Her smile broadens. “Then I should hold still?”
“No,” I growl, changing positions to lay her down on the seat where I wanted her fifteen minutes ago to show her who the boss really is. Her hands ball into tiny fists against my chest, and laughter bubbles from her lips until I can’t take the beauty of her anymore, and I thrust into her hard and fast. I watch her transform from a playful kitten into a slinky, sensual puma. She has mind blowing natural instincts when it comes to sex. She follows every cue I give her until her eyes roll back in her head and she loses control.
This is it. This is what I’ve been waiting to see again for weeks. Her lips part and she arches against me, and we go there, to that place where heaven and hell mix for just a few seconds, combining purity and sin that explodes into the abyss.
She is absolutely the other half of me. If there were ever any doubt in my mind, there is none now. She’s fucking amazing, and she’s mine. Unspoiled, unpolluted and authentic, never touched or pleasured by another man’s hands, and never will be. As long as my heart beats and there is breath in my body, she is mine and mine alone.
Chapter Twenty-One
Holland
I curl into a ball on my side and snuggle deeper into a warm, peaceful haze of mint and spice. As the fog lifts from my brain, I peek out of one eye to see King laying in front of me, mirroring my position. He’s asleep. I close my eye and try to think . . . where am I . . . oh yes. Helicopter, beach, lunch . . . fainting, limo, and sex. Good Lord, the sex.
“Welcome back, sleepy head. I thought you’d never come around.” I open my eyes and find myself in King’s bed in his apartment. He trails his finger along the side of my cheek, ending with his hand cupping my face. The air around us is chilly. My nose is cold, and I swear I could probably see my breath if the lights were turned up brighter. The only warmth is in our little cocoon under the covers. I scoot closer to him, and he turns me around to spoon the entire length of his body.
“You have something against heat?” I ask, and he kisses my ear.
“You’re cold?”
“Uh, yeah. It’s gotta be like forty degrees in here.

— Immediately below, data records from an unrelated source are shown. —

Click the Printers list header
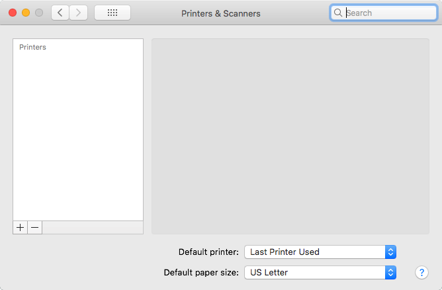The image size is (442, 290). click(32, 48)
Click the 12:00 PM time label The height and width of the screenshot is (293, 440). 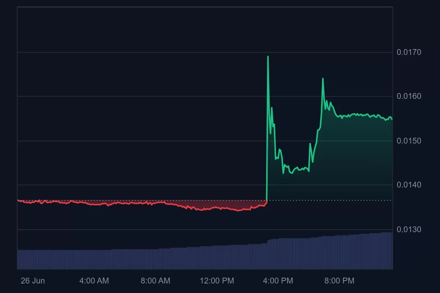(217, 281)
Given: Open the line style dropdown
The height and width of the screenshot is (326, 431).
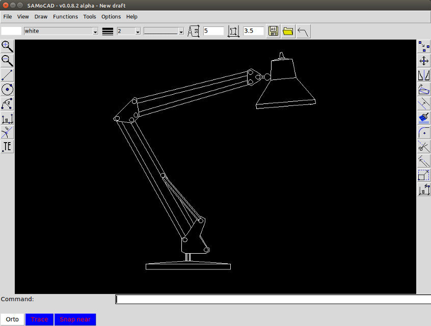Looking at the screenshot, I should coord(164,31).
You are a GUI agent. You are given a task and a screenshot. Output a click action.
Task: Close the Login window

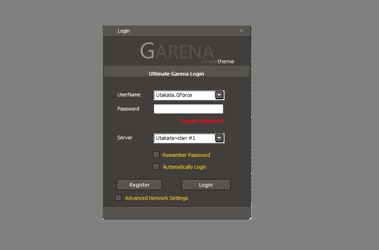coord(241,31)
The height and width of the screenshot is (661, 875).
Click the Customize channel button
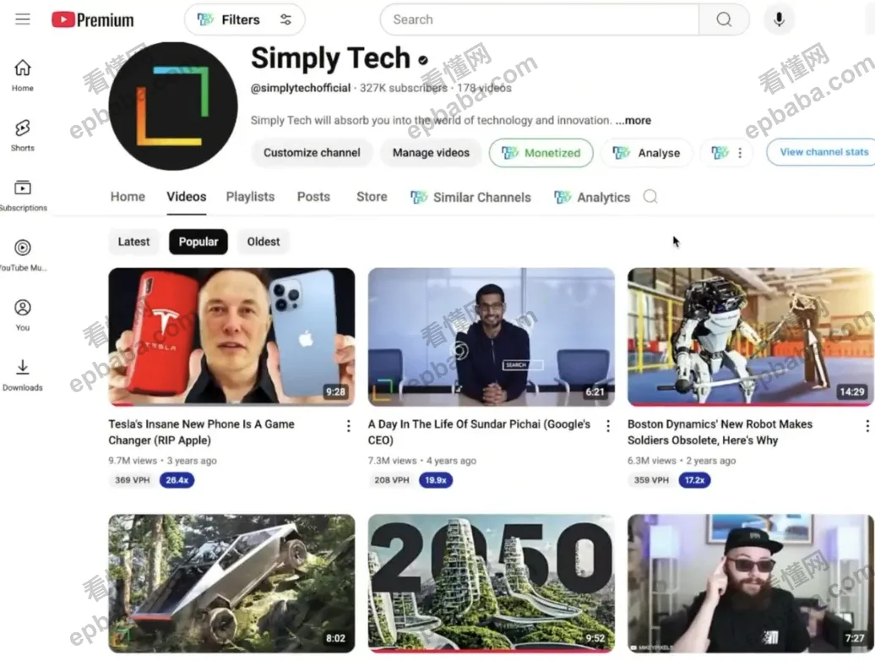tap(312, 152)
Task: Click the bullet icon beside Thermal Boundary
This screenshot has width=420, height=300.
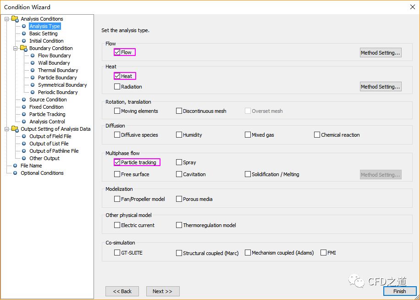Action: [33, 70]
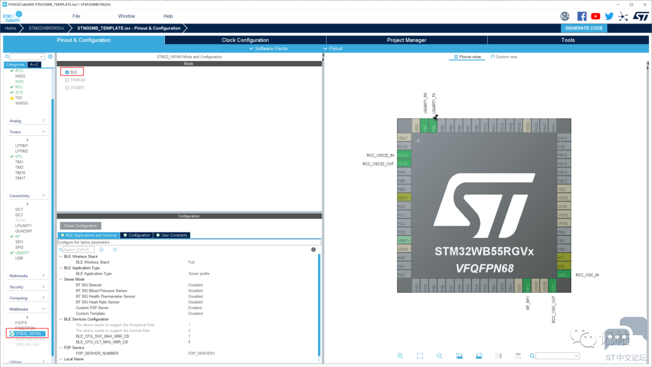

My nose is running.” He feels my nose for drips and, finding none, he rubs his free hand up and down my arm in an attempt to warm me, but it’s useless. I’m a Popsicle.
“I like it cold. I’ll have Sebastián turn it up when you’re here, though, if you like, but I rather like keeping you warm myself.”
“Maybe a little bit of both.”
“I can live with that.” He rolls away for only a second to get his phone from the bedside table behind us, and I shiver when the cold air rushes between us. He’s back against me in seconds, which causes me to shiver again, but for different reasons. He props up on his elbow, and I listen to him have a brief conversation with Sebastián, instructing him to turn up the thermostat.
“You can’t do that? Run a thermostat, I mean?” If he tells me no, I’m going to lose faith in him as a man. My daddy has been teaching me practical things like that for years. I can change the oil in a car, flip a breaker switch when the power goes out, change the light bulb over the stove and in the fridge, and fix just about anything that can go wrong with a toilet. Daddy’s been into DIY ever since Mama made him figure out how to do electrical and plumbing work to save money. ‘That could be Juilliard money,’ she used to tell him when the sink was leaking and he wanted to call a plumber. I felt bad that he worked so hard at his job and got bossed around by Mama at home, so I pitched in and started helping.
Mama . . . ugh, God, the thought of her demanding that King pay for Juilliard and encourage me to have an abortion disgusts me. I hope he doesn’t want to talk about her anymore, because I don’t.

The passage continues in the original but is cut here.